The term “sons of God” is used throughout the Old Testament. Some example passages are:

  • Genesis 6:2-5, referring to a spiritual rebellion that infiltrated the human race and provided cause for the flood.
  • Deuteronomy 32:8, referencing the story of Babel, but adding the detail that when God divided the nations into different languages he also assigned them and divided them among the “sons of God.”
  • Job 1:6 and 2:1, which describes the “sons of God”  – and even Satan – as presenting themselves before God

In the New Testament, a similar word for “Elohim” in Greek is “Theos.” This word shows up in passages such as:

  • John 10:34-38 (referenced above).
  • 1 Corinthians 8:4-6, in which Paul addresses how empty idol worship of the pagan gods contrasts with pure, singular worship of the One True Creator God. There is also a pair of terms translated as “rulers and authorities” or “powers and principalities.”
  • 1 Peter 3:19-22, which connects the spiritual rebellion and Nephilim in Genesis 6:2–5 to the flood, baptism, salvation and the Resurrection.
  • Colossians 1:16, where Paul explains Jesus’s divinity by contrasting it to other spiritual authorities. Jesus is seated above them and at God’s right hand, and Jesus is Creator of these powers, rulers, and authorities.
  • Ephesians 3:10 explains that the Church — by including gentiles — makes the Creator God’s wisdom known to these rulers and authorities which exist in the heavenly (not earthly) realm.
  • Ephesians 6:12 tells us that our enemies are not humans, but rather rulers and authorities, which are explicitly spiritual (not human) forces of evil in the heavenly realm.

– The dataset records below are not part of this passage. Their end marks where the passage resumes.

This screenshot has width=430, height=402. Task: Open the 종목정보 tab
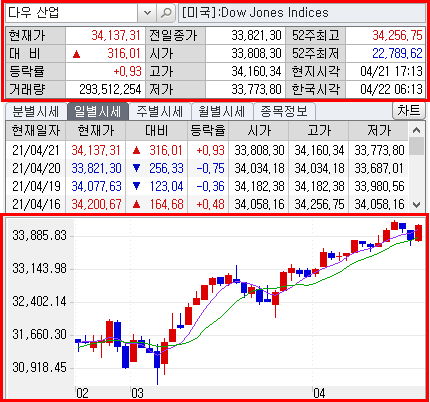(284, 111)
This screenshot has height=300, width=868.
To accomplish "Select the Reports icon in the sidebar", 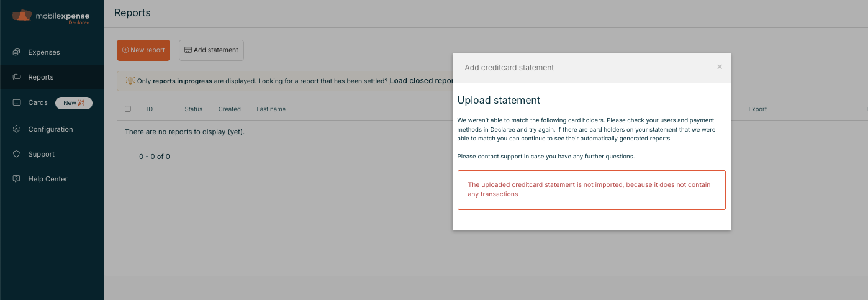I will pyautogui.click(x=17, y=77).
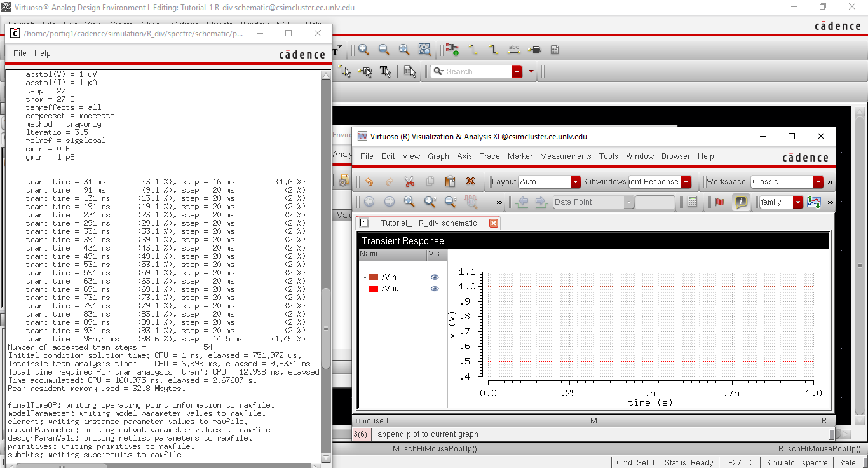The height and width of the screenshot is (468, 868).
Task: Click the scissors cut icon
Action: pos(409,182)
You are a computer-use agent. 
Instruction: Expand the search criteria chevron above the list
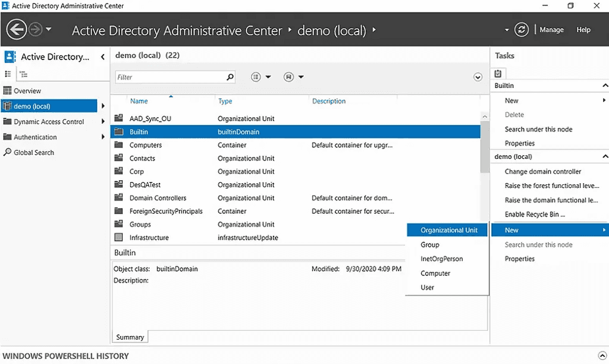478,77
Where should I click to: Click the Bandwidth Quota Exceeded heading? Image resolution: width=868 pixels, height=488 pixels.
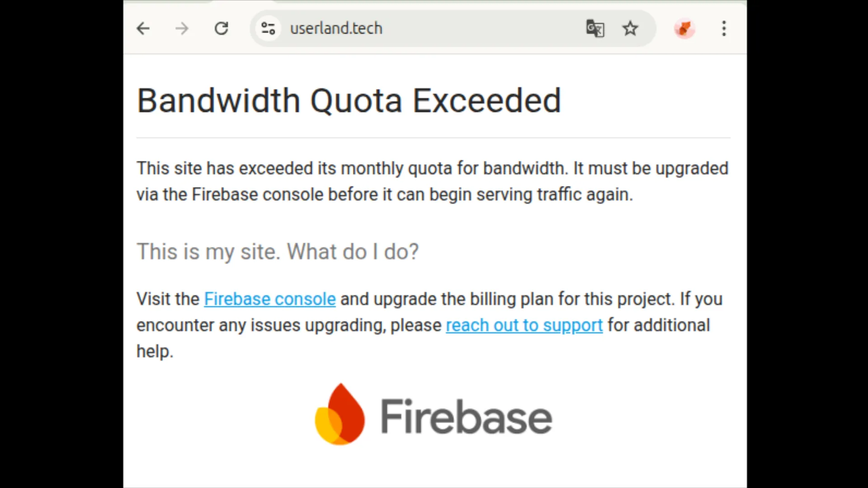349,100
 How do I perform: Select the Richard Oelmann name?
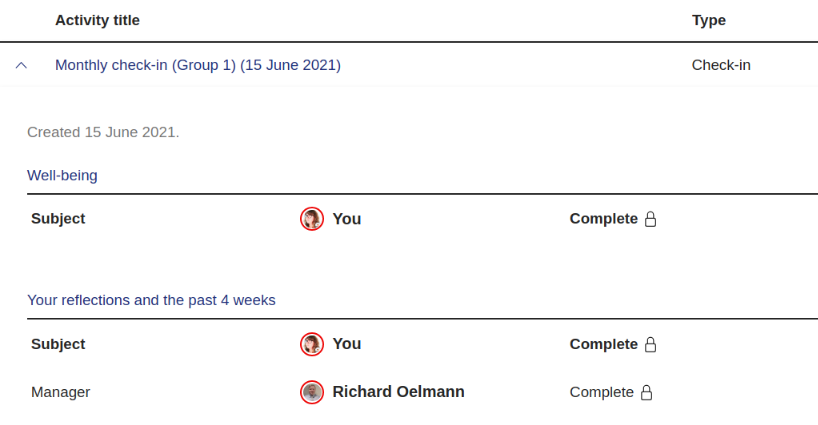[x=398, y=392]
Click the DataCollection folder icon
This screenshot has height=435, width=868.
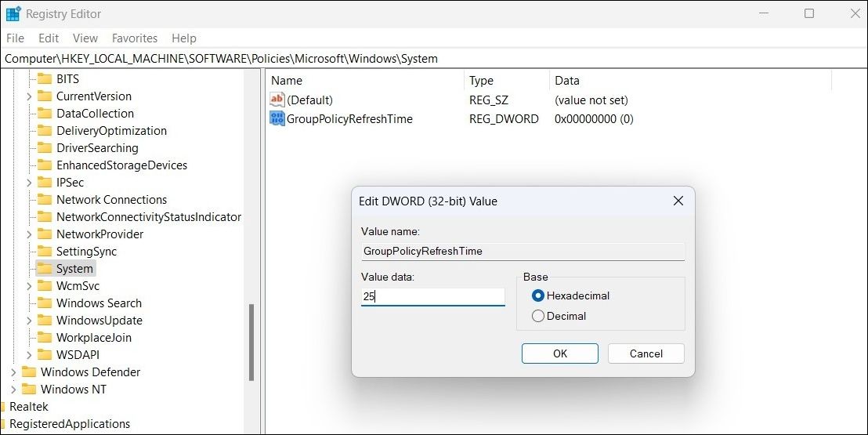[45, 114]
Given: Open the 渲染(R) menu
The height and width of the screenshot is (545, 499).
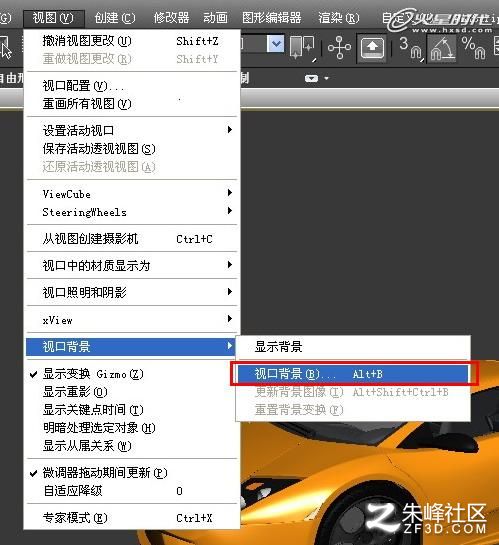Looking at the screenshot, I should 338,17.
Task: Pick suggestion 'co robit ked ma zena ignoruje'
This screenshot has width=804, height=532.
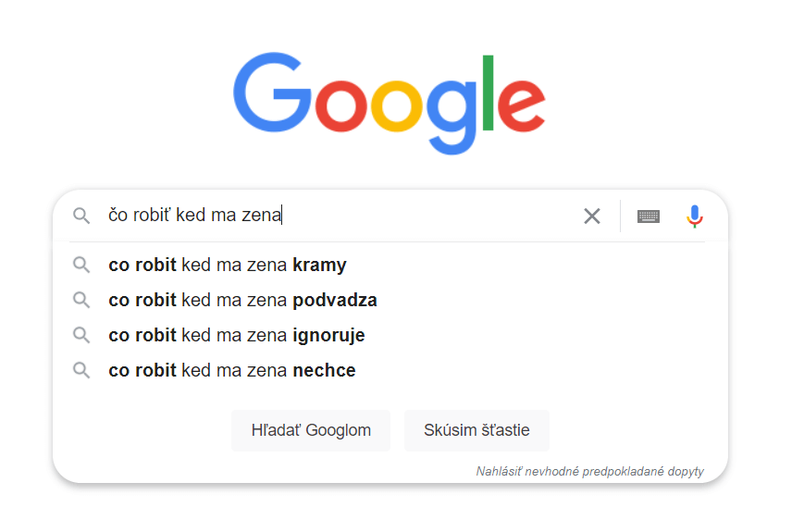Action: click(390, 335)
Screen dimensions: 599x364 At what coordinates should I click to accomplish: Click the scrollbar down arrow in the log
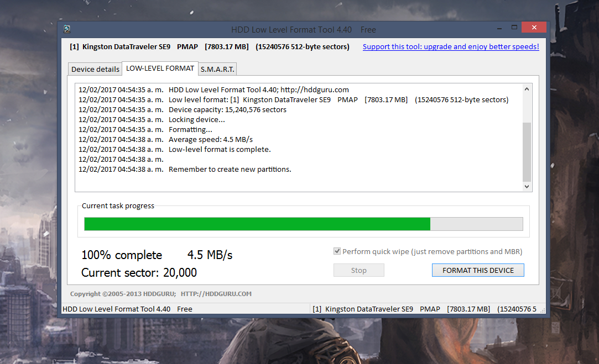(x=527, y=186)
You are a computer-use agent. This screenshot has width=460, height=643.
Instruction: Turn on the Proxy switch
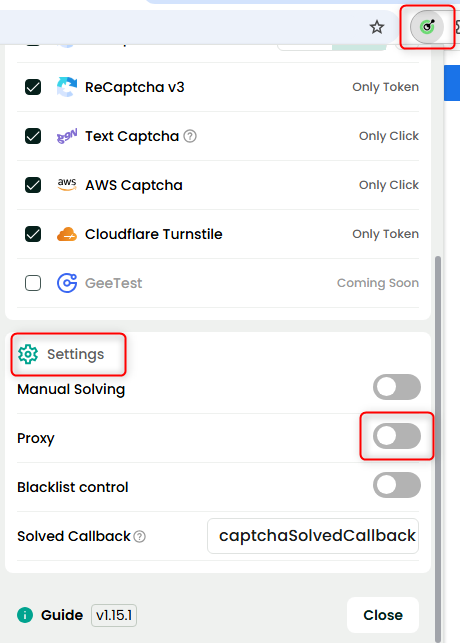397,436
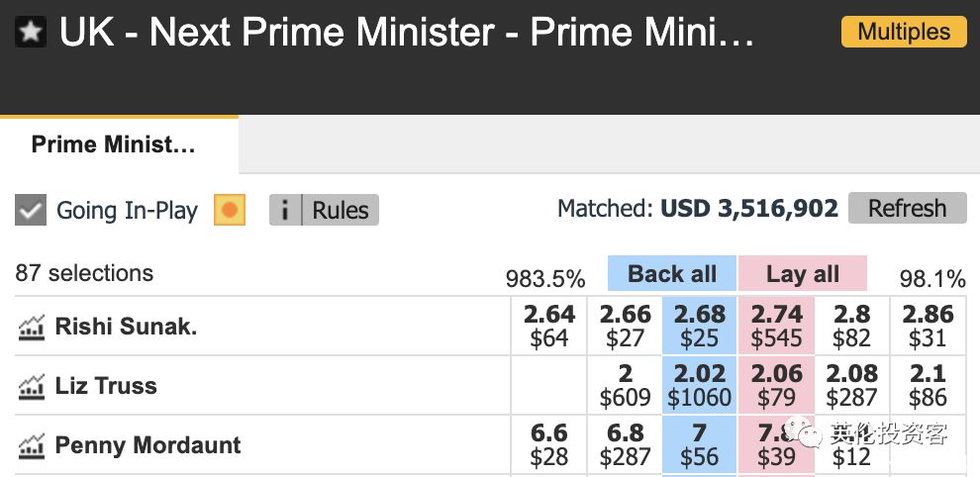Lay Rishi Sunak at 2.74
This screenshot has width=980, height=477.
pyautogui.click(x=776, y=326)
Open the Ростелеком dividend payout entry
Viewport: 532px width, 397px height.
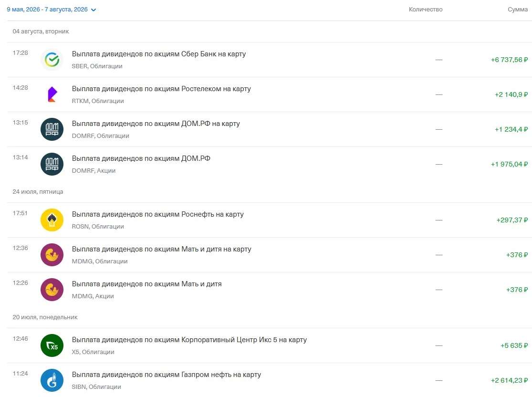pyautogui.click(x=270, y=94)
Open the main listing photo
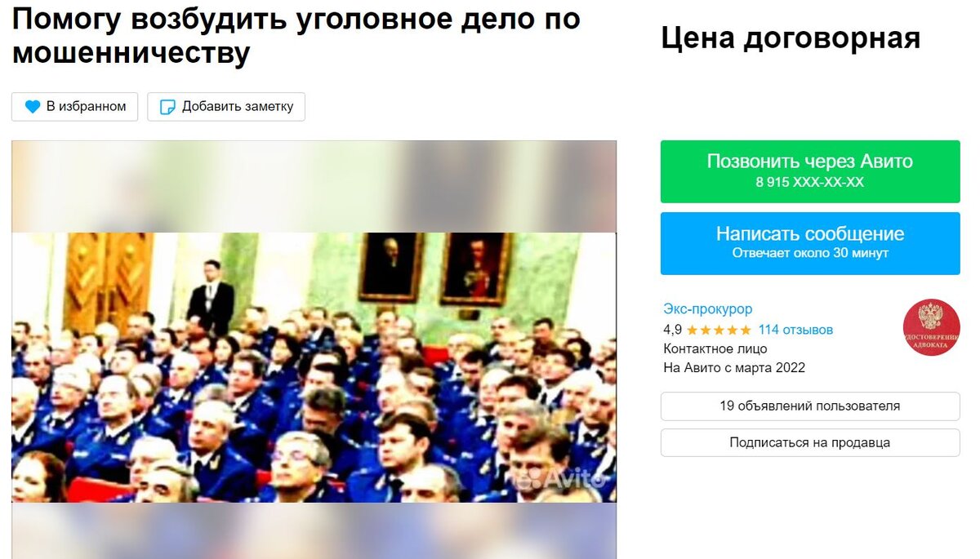Screen dimensions: 980x559 (x=314, y=367)
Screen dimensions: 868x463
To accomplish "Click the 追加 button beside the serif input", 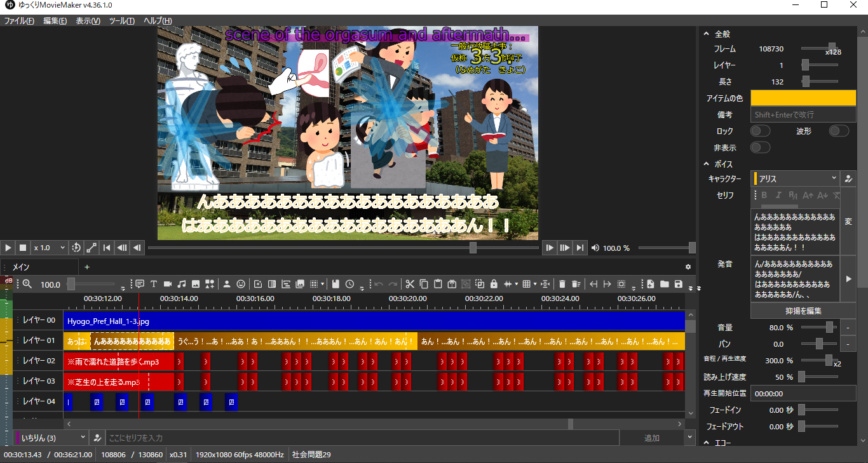I will [x=651, y=438].
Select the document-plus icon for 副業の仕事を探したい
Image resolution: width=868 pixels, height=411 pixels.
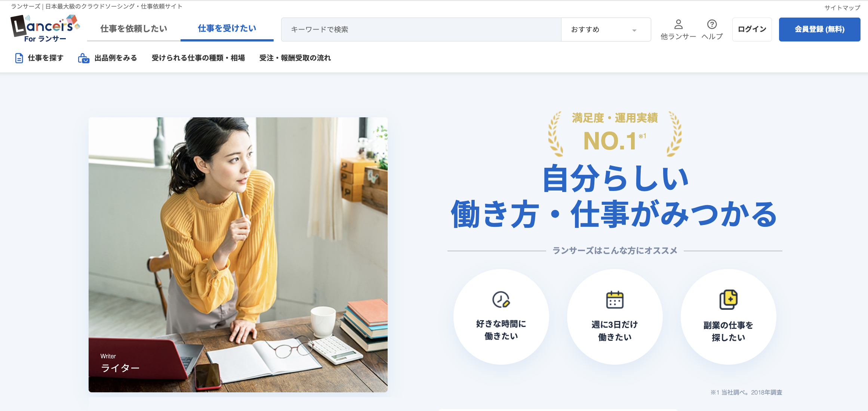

The bulk of Psalm 82 shows that these “gods”/“sons of God”/“theos”/“rulers and authorities” that sit in the divine council are rebuked, corrected, judged, humbled, and condemned. In verse 2 of Psalm 82, God judges them as having fallen short of his standard due to their lack of justice and giving preferential treatment of the wicked.

In verse 4 God commands them to give justice to the weak and the fatherless, to uphold the rights of the poor and oppressed, and to rescue the weak and needy from the wicked. In verse 5, God points out their ignorance, and tells them that because of their failures and rebellions, the foundations of the world are disrupted.[vi]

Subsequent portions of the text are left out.